In order to understand these large expenditures, we can learn from other countries’ experiences. Although there are several contrasting systems, they all employ governmental price controls coupled with universal participation. In Germany and France, for instance, all individuals must be insured. Most people purchase state sponsored insurance, with premiums based upon one’s income. Private insurance is allowed and may supplant the base insurance for the few who can afford deluxe services. In Canada and Australia, a single payer system is used, analogous to Medicare for all, making private insurance unnecessary. In the United Kingdom and Denmark, an extensive health care structure includes a single payer system with state ownership of hospitals and medical infrastructure. Notably, all these systems couple price controls for services, together with the requirement for participation by the entire population, a factor that spreads the costs widely and is sufficient to cover all those with “pre-existing” conditions.

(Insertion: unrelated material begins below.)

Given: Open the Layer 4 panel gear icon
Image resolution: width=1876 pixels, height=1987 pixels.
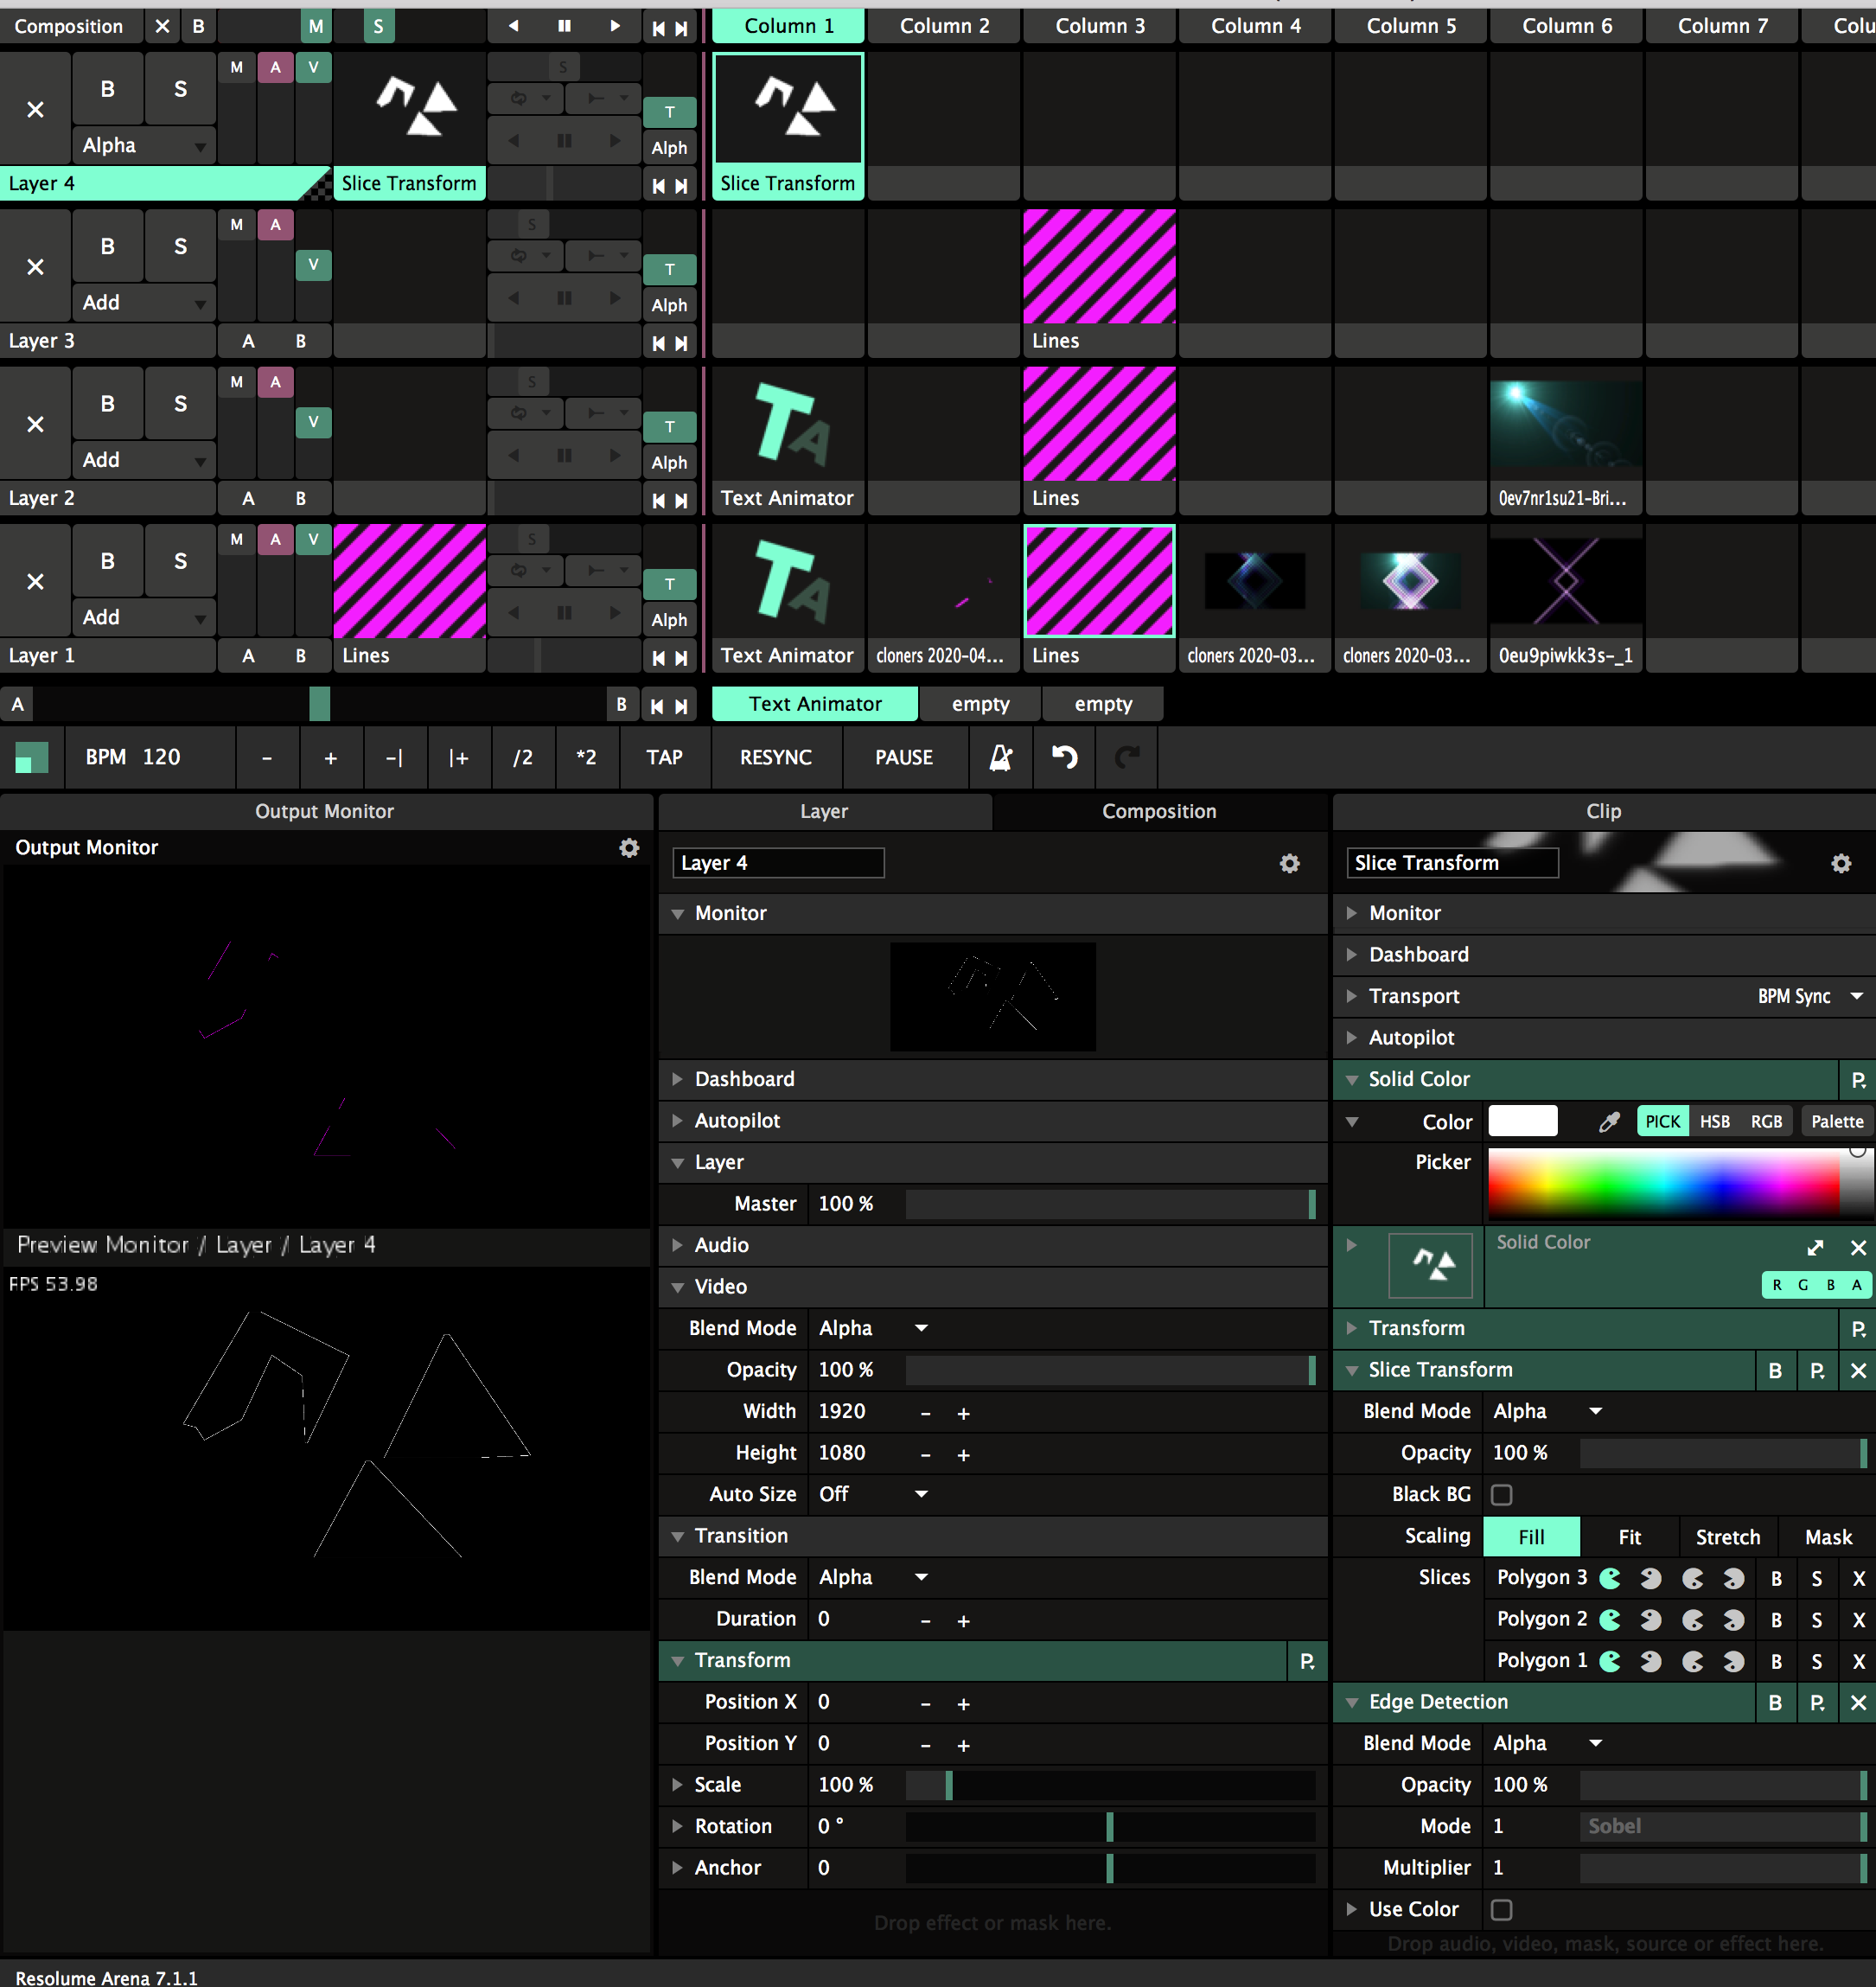Looking at the screenshot, I should 1290,863.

The U.S. could adopt any of these methods, but a single payer (“public option”, or Medicare for all) would seem to be the most direct and cost-effective. Administrative costs for Medicare average about 2-3%, in comparison to about 20-30% of most private insurers. Even under the mandate by the ACA (“Obamacare”) to limit these costs provided by private insurers to 15% of total outlays (the other 85% devoted the health care), this is still a significant amount. Moreover, private companies can encourage larger medical bills, thus increasing the overall size of their pool but passing on the costs to those who are insured. This means that the 15% could be substantially greater as a portion of the larger pie, allowing CEOs and other directors to receive millions in compensation.
Expanded Medicare would not preclude the addition of supplemental private insurance, as we now have in combination with its basic coverage. An overall plan must be empowered to limit prices for all drugs, procedures, and hospital bills, which would control the entire cost structure of the medical system, allowing us to emulate costs of other western countries. Nationwide pharmaceutical prices must be subjected to negotiated limits as placed by Medicare or related agencies. A single payer system would also simplify record keeping and unify documents, reducing time required by physicians and office personnel.
Obviously this is but a start, and other issues must be addressed that are too numerous to enumerate here.
In all cases, rational solutions must contain two vital components: 1) Mandatory participation by the entire population. 2) Careful and rational control of all expenditures
Any program lacking these two vital components will be, at best, too costly, or, at worst, socially unacceptable or disastrous.